▶ GIVEN EXERCISE 1: Could you rewrite the entries below with "previous" changed to "next" and everything else left as is?

START SOURCE DOCUMENT

I GREW UP HEARING it as a kind
of promise, as if life would
send me a special guide
the day I became serious
enough - someone wise
who would take the trouble
to show me the way. I
remember waiting, more
than once, for that kind of
cinematic entrance.
What I got instead,
were ordinary days. A
crowded bus, a noisy corridor,
a cluttered desk. No
new teacher, just the same surroundings
I thought I already
understood.
That’s when I stopped waiting and
started looking. The thing that shifted
was a kind of inner focus: suddenly a line
in a book, a gesture in a meeting, or
even a tired rubber band on a stack
of papers began to stand out, as if
the lesson had been hiding in plain
sight and I had finally grown eyes
for it.
REAL LEARNING NEEDS NO
CLASSROOM
We tend to overfocus on
education, especially
collegiate education
as a sort of stepping
stone into the
real world. Somewhere
along the
way, we fool ourselves
that learning
can happen only
in designated settings:
a classroom with a timetable
or an online course with a progress
bar.

END SOURCE DOCUMENT
START GIVEN DATA

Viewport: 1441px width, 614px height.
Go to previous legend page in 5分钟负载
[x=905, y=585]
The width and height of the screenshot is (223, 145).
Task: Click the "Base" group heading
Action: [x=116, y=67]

END GIVEN DATA

▶ GIVEN EXERCISE 2: In the piece on learning outside the classroom, what things began to stand out once the narrator stopped waiting and started looking?

▶ SOLUTION 1:
Viewport: 1441px width, 614px height.
Go to next legend page in 5分钟负载
[x=905, y=585]
The width and height of the screenshot is (223, 145).
Task: Click the "Base" group heading
Action: [x=116, y=67]

▶ SOLUTION 2:
- a line in a book
- a gesture in a meeting
- a tired rubber band on a stack of papers